Copy the passage on mental health care costs word for word, in full.

* [PASSAGE]:
________________________
Without rigid controls, ballooning demand for mental health care could
lead to increased spending. But within a system of capped health care
spending, it could create a different problem, potentially taking money
from other types of care. 'If managed care does not fulfill the promise
of cost containment and cost control, one would have to look at the
entire benefit package...and figure out how you can trim,' Tipper Gore
said." (The Quandary Over Mental Health Care Costs, David Hilzenrath,
Washington Post, 7/25/94) CURE Comment: Or WHO you can trim.
________________________
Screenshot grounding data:
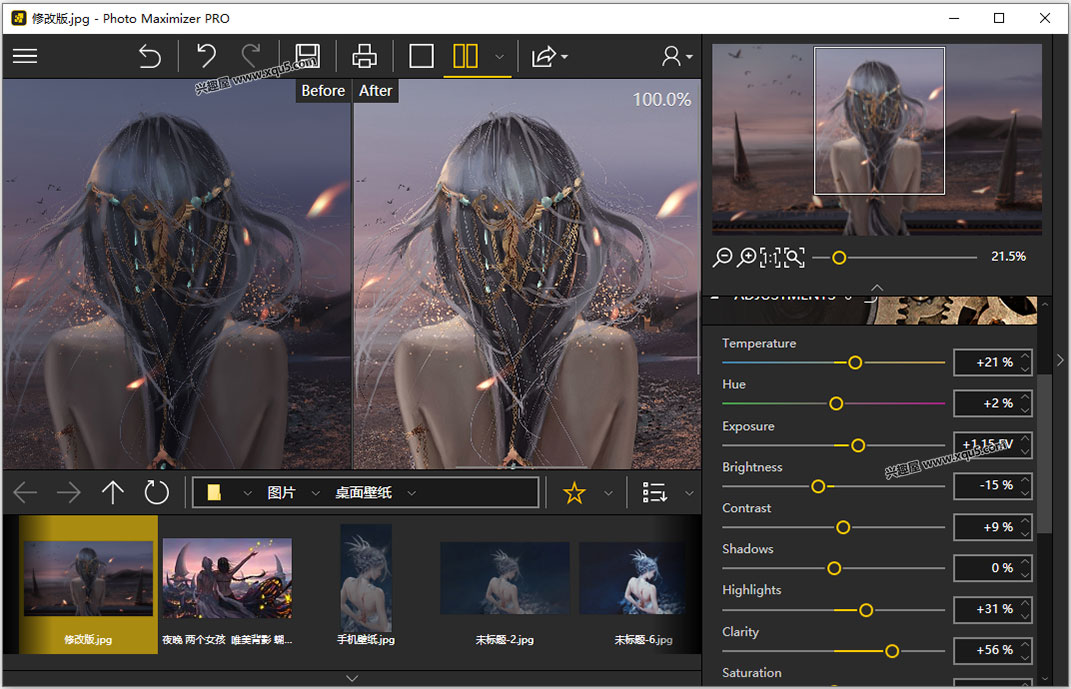Viewport: 1071px width, 689px height.
Task: Open the hamburger main menu
Action: tap(25, 56)
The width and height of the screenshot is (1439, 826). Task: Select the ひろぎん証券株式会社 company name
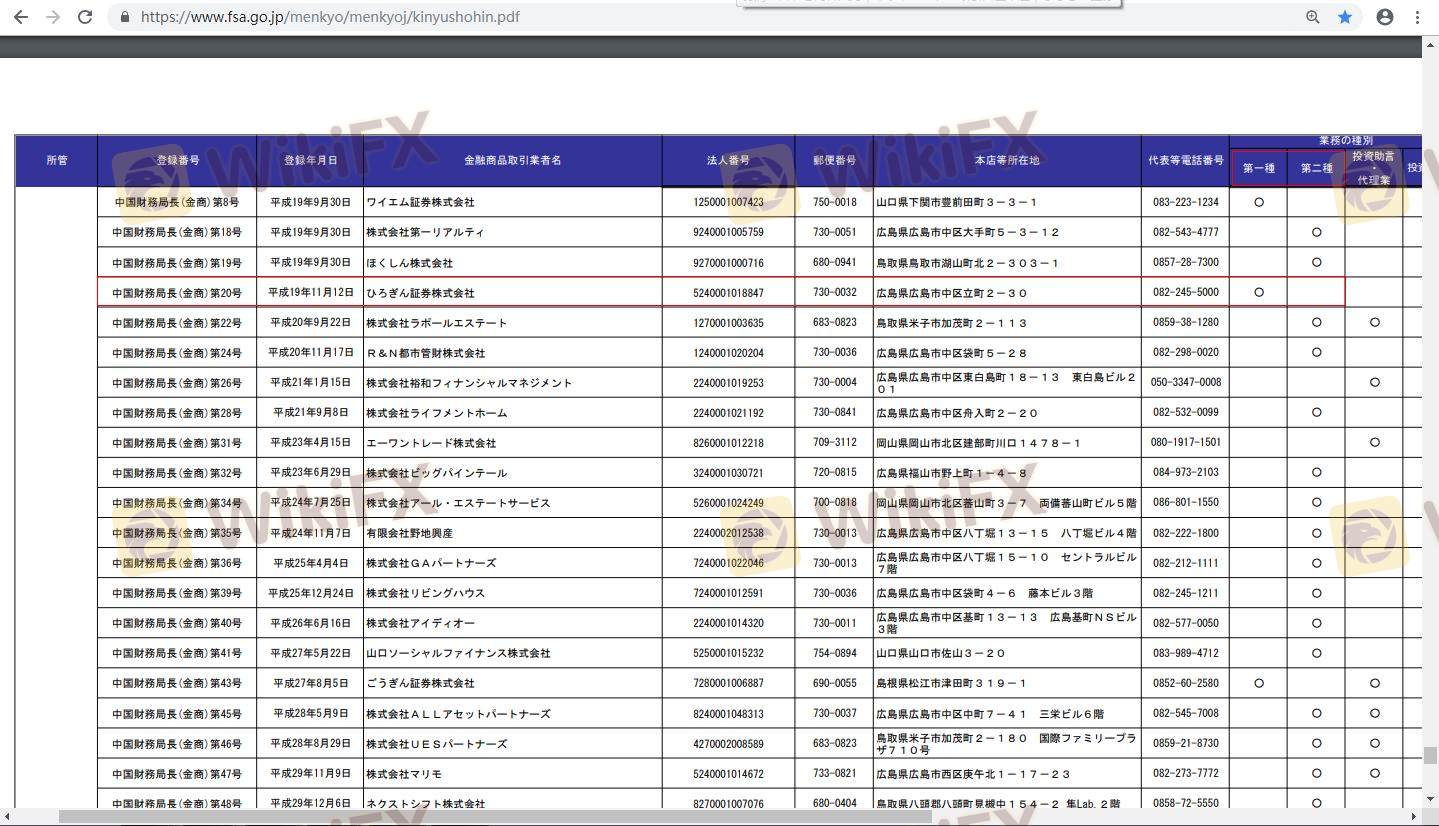420,293
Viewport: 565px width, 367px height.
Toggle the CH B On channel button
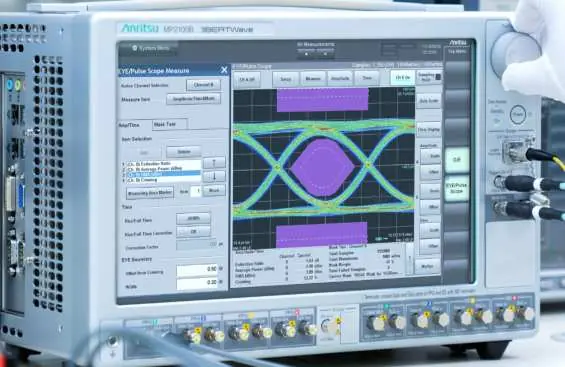click(402, 77)
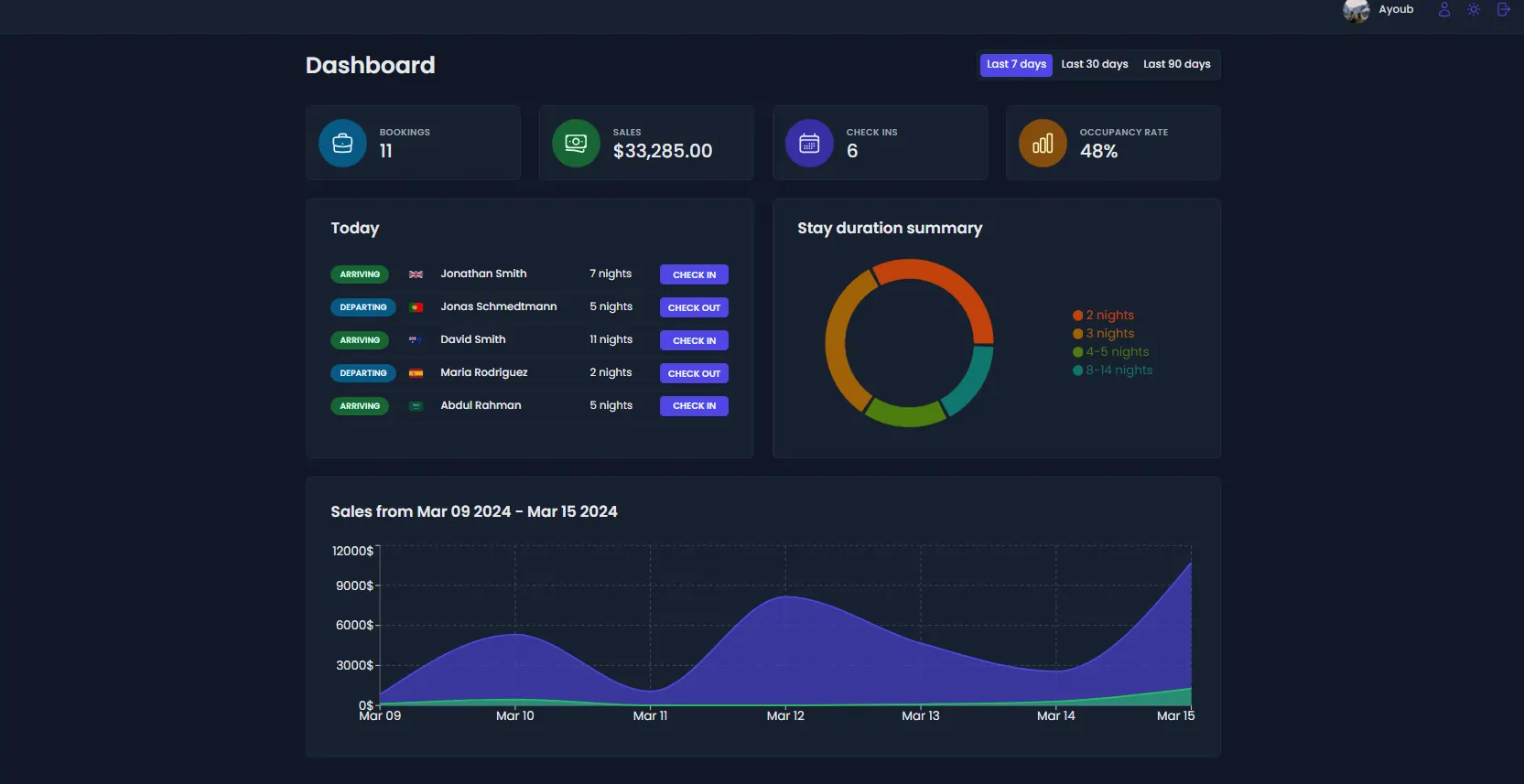The height and width of the screenshot is (784, 1524).
Task: Click the 8-14 nights legend color dot
Action: point(1077,371)
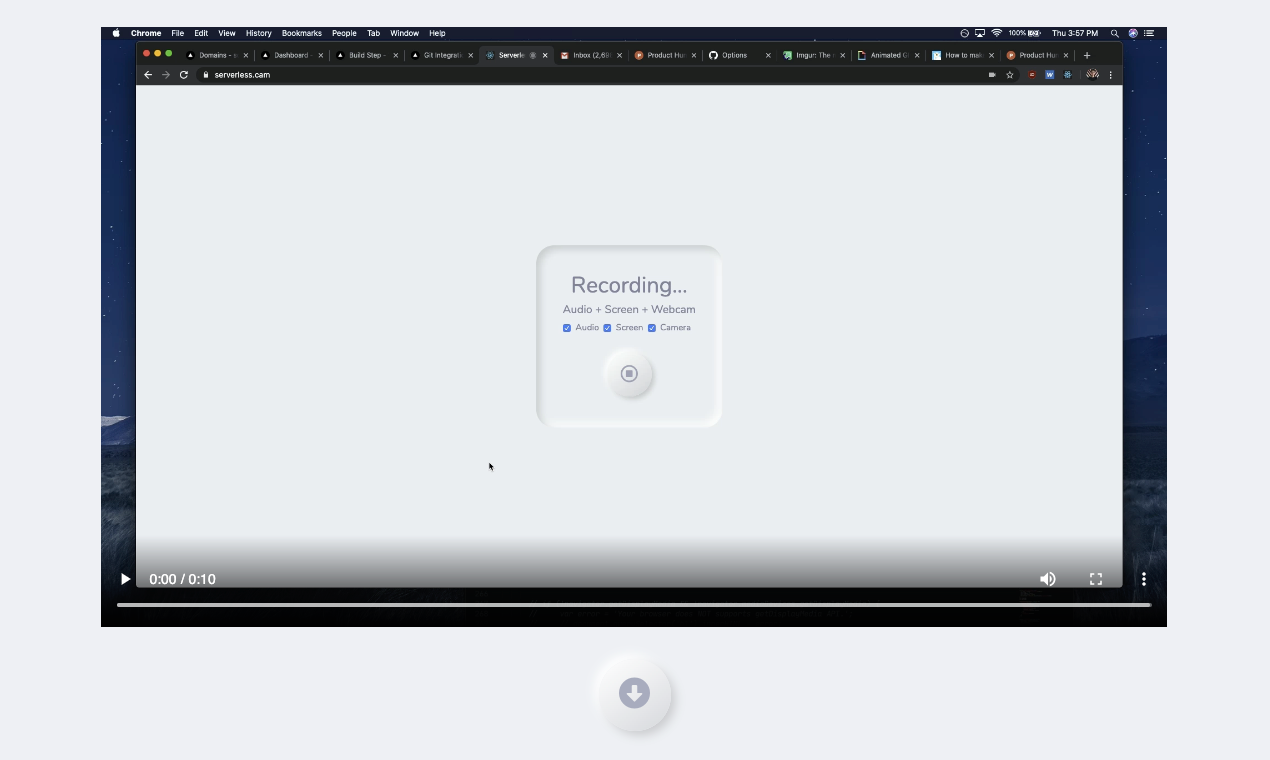The image size is (1270, 760).
Task: Select the Options GitHub tab
Action: click(x=733, y=55)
________________________
* [TASK RESULT]:
Without rigid controls, ballooning demand for mental health care could
lead to increased spending. But within a system of capped health care
spending, it could create a different problem, potentially taking money
from other types of care. 'If managed care does not fulfill the promise
of cost containment and cost control, one would have to look at the
entire benefit package...and figure out how you can trim,' Tipper Gore
said." (The Quandary Over Mental Health Care Costs, David Hilzenrath,
Washington Post, 7/25/94) CURE Comment: Or WHO you can trim.